Bottom line: Suspect dysphagia in all patients with cervical fractures, especially the elderly. Carry out a formal swallowing evaluation, and adjust the collar or halo if appropriate. 

Reference: Swallowing dysfunction in trauma patients with cervical spine fractures treated with halo-vest fixation. J Trauma 70(1):46-50, 2011.

EAST Evidence Based Review: Distracted Driving

EAST is branching out from one of its core areas, creating trauma practice guidelines. They are now beginning to address other problems using the same techniques for developing their practice guidelines. Instead of generating guidelines for clinical care, they are creating action statements based on the best available literature.

This Distracted Driving review was one of a group of new EBRs was presented last week at the EAST Annual Scientific Assembly. The panel reviewed information from government agencies and studies based on crash databases and simulations. The number of cellphone subscribers has surpassed 250 million, and the number of deaths from distracted driving has followed a similar curve. 

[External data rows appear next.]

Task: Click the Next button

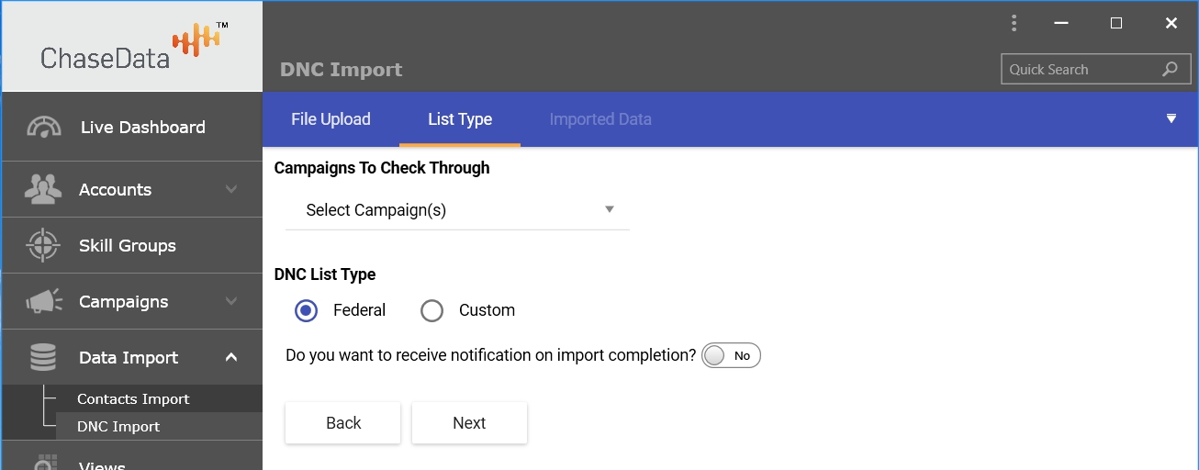Action: click(x=469, y=423)
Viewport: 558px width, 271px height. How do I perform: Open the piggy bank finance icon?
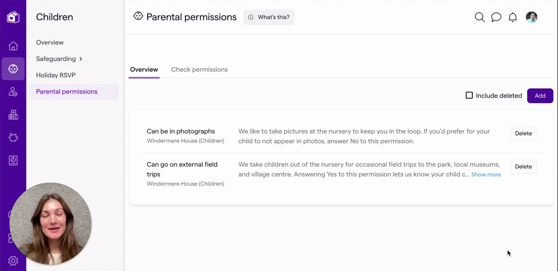coord(13,138)
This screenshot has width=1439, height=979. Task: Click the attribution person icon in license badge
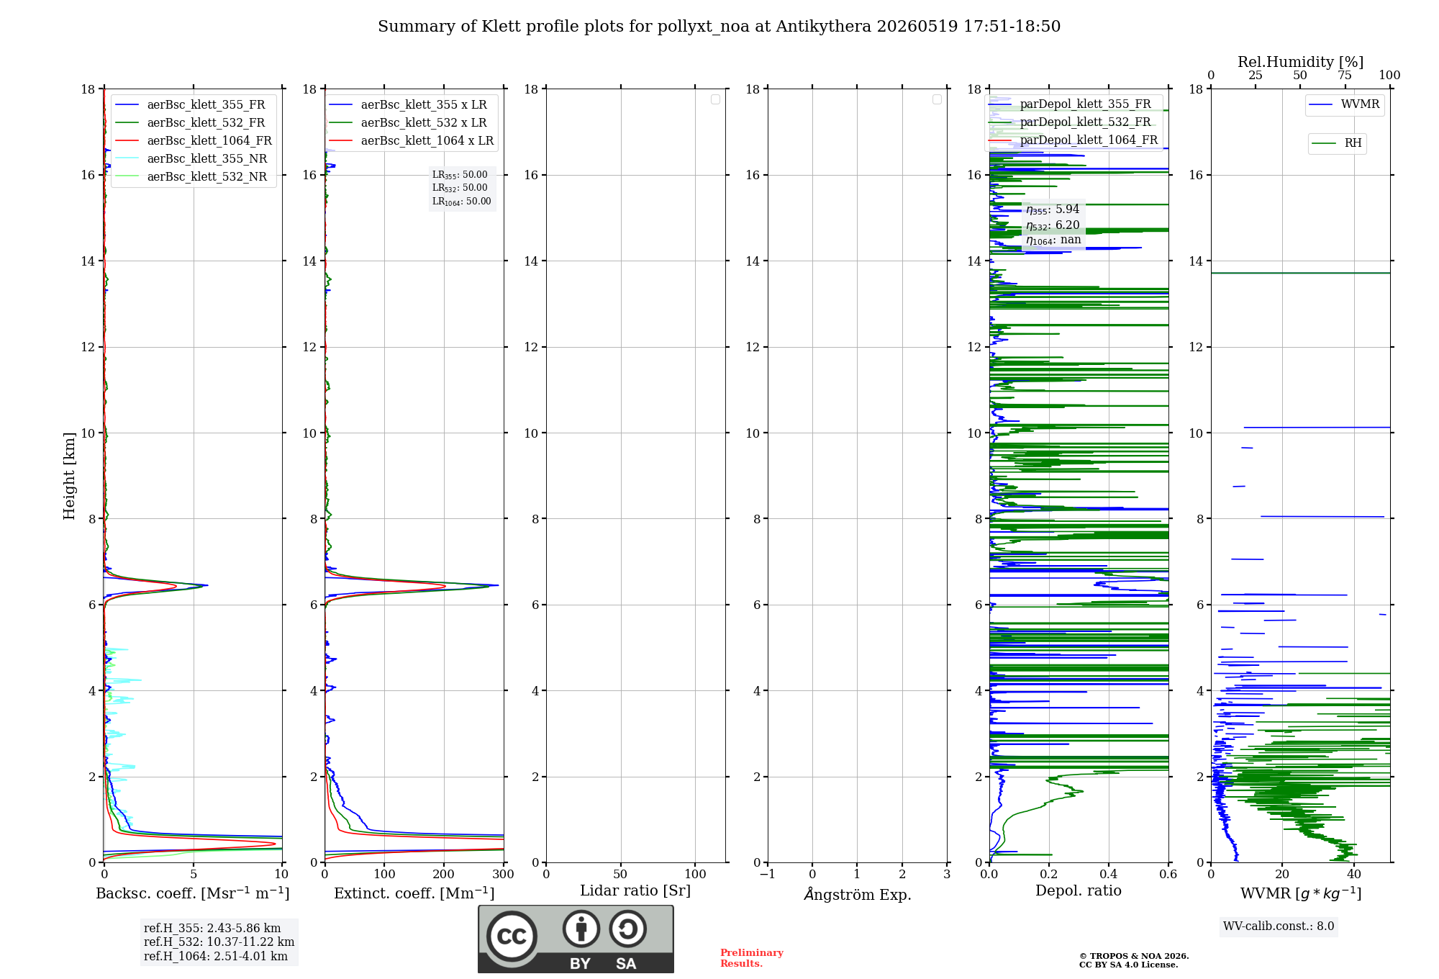tap(581, 929)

Distracted driving is implicated in 20% of injury crashes and 16% of fatal crashes. Drivers under age 20 has the highest proportion of distracted drivers. 

EAST made three Level II recommendations, which means that they are reasonably justifiable by available scientific evidence and strongly supported by expert opinion. They are:

  • Drivers should minimize all distractions while on the road
  • Cell phone use and texting should not be performed while driving
  • Younger inexperienced drivers should not use cell phones during their probation period (if such a period is mandated by their state)

Future areas of interest will include studying the impact of legislation regarding cell phones and texting, development of crash avoidance systems, and evolving cell phone technologies.

Reference: Evidence Based Review on Distracted Driving, presented at the 2011 EAST Annual Scientific Assembly. Note: this information is preliminary and may be changed prior to publication.